* Directions
Of the entries below, return exactly those lines that fall between the one containing "Click the SQN" and the one containing "Viewport: 1512px width, 803px height.", the two end lines included.
────────────────────────────────────────
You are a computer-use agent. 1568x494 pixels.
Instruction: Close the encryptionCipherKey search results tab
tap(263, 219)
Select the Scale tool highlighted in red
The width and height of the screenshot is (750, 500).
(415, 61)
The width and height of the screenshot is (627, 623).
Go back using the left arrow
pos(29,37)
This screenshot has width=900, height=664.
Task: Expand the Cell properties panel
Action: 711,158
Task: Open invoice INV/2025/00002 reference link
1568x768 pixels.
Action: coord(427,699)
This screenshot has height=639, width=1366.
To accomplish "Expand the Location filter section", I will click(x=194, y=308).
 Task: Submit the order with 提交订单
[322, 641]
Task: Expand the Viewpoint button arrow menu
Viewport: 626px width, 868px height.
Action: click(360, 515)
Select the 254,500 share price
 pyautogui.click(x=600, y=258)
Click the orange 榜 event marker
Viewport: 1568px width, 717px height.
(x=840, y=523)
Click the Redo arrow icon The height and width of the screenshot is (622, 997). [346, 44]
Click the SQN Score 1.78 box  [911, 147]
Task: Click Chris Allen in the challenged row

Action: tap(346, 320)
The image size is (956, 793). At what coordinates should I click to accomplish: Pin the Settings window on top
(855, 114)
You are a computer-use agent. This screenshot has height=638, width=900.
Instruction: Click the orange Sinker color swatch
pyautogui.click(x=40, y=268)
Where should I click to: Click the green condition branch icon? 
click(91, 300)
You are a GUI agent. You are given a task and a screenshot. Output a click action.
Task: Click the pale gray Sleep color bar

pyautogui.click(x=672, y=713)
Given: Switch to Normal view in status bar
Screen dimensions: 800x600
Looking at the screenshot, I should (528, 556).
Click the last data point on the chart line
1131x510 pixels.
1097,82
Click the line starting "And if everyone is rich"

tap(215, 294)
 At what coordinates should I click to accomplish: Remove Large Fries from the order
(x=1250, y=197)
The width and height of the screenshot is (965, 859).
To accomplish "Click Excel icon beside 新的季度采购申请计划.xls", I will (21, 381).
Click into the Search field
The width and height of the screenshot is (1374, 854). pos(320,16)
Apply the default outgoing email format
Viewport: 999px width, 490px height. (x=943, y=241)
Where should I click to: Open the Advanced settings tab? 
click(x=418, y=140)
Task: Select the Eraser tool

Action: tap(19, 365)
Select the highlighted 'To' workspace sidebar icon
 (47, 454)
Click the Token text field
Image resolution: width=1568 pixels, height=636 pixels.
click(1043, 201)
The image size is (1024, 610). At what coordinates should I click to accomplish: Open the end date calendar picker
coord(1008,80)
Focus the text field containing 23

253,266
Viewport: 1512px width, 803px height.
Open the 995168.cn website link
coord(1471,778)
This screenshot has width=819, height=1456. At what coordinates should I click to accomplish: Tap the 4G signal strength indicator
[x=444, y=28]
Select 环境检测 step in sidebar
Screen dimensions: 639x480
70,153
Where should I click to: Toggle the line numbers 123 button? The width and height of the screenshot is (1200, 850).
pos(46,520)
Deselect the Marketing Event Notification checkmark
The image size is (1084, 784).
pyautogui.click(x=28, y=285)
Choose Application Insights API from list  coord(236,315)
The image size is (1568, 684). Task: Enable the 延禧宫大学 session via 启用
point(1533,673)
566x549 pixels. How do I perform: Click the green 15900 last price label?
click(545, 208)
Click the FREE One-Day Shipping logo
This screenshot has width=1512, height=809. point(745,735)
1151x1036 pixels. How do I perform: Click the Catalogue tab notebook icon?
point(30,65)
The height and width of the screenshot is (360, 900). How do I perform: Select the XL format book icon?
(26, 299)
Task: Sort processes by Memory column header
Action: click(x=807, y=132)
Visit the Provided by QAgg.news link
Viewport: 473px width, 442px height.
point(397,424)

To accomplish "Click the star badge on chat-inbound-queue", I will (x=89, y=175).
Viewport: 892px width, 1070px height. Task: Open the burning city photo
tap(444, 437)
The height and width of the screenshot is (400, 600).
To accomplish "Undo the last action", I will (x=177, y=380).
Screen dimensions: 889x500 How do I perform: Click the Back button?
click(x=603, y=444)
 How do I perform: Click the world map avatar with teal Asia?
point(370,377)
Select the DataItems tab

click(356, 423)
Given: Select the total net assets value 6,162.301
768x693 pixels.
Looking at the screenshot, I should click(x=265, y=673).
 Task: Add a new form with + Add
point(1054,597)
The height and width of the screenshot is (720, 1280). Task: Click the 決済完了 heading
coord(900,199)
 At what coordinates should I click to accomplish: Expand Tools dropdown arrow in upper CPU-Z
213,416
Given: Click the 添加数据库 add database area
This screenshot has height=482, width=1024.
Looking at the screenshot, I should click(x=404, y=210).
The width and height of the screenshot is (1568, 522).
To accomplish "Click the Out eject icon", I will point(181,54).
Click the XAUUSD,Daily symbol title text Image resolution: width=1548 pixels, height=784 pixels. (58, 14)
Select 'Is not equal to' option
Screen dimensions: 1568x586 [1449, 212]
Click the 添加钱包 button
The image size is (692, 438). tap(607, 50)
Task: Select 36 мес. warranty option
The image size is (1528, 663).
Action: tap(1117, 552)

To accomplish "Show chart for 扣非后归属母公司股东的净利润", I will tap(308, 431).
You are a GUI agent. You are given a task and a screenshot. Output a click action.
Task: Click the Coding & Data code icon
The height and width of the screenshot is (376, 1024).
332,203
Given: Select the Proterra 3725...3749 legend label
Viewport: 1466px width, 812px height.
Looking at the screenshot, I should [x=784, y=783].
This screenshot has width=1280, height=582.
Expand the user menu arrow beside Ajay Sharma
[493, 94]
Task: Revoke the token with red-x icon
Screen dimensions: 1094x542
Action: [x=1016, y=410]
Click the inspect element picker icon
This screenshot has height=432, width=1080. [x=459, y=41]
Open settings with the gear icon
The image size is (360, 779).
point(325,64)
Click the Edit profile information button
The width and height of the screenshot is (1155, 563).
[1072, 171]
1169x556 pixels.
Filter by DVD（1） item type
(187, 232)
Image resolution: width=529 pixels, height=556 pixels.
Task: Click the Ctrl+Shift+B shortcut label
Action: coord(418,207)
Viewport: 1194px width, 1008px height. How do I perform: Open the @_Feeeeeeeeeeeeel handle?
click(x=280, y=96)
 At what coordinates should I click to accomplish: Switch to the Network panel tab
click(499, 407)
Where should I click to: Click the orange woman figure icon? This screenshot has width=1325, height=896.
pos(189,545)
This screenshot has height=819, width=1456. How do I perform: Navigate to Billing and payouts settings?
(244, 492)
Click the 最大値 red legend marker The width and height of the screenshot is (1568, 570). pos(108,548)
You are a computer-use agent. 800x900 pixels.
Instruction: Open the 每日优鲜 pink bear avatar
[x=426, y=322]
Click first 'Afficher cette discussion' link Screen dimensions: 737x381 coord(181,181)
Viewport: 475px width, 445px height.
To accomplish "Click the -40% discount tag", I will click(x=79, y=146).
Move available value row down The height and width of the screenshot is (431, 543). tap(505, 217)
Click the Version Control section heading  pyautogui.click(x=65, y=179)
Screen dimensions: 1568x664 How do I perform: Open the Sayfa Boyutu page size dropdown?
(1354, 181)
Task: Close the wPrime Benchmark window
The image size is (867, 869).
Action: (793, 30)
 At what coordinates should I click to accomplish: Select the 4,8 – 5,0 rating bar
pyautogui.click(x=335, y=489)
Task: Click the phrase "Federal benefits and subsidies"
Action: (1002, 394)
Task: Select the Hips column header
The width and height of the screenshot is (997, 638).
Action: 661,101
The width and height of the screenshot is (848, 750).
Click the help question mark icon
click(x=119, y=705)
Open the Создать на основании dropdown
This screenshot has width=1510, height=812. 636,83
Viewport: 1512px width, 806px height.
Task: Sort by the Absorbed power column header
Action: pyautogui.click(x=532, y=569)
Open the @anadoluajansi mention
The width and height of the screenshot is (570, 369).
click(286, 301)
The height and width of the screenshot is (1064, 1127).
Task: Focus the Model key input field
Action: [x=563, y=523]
────────────────────────────────────────
* Exercise solution
Click the SQN Score 1.78 box  [911, 147]
Task: Click Chris Allen in the challenged row

Action: tap(346, 320)
The image size is (956, 793). At what coordinates should I click to accomplish: Pin the Settings window on top
(855, 114)
You are a computer-use agent. This screenshot has height=638, width=900.
Instruction: Click the orange Sinker color swatch
pyautogui.click(x=40, y=268)
Where should I click to: Click the green condition branch icon? 
click(91, 300)
You are a GUI agent. You are given a task and a screenshot. Output a click action.
Task: Click the pale gray Sleep color bar

pyautogui.click(x=672, y=713)
Given: Switch to Normal view in status bar
Screen dimensions: 800x600
Looking at the screenshot, I should (528, 556).
Click the last data point on the chart line
1131x510 pixels.
1097,82
Click the line starting "And if everyone is rich"

tap(215, 294)
 At what coordinates should I click to accomplish: Remove Large Fries from the order
(x=1250, y=197)
The width and height of the screenshot is (965, 859).
To accomplish "Click Excel icon beside 新的季度采购申请计划.xls", I will (21, 381).
Click into the Search field
The width and height of the screenshot is (1374, 854). pos(320,16)
Apply the default outgoing email format
Viewport: 999px width, 490px height. (x=943, y=241)
Where should I click to: Open the Advanced settings tab? 
click(x=418, y=140)
Task: Select the Eraser tool

Action: tap(19, 365)
Select the highlighted 'To' workspace sidebar icon
 (47, 454)
Click the Token text field
Image resolution: width=1568 pixels, height=636 pixels.
click(1043, 201)
The image size is (1024, 610). At what coordinates should I click to accomplish: Open the end date calendar picker
coord(1008,80)
Focus the text field containing 23

253,266
Viewport: 1512px width, 803px height.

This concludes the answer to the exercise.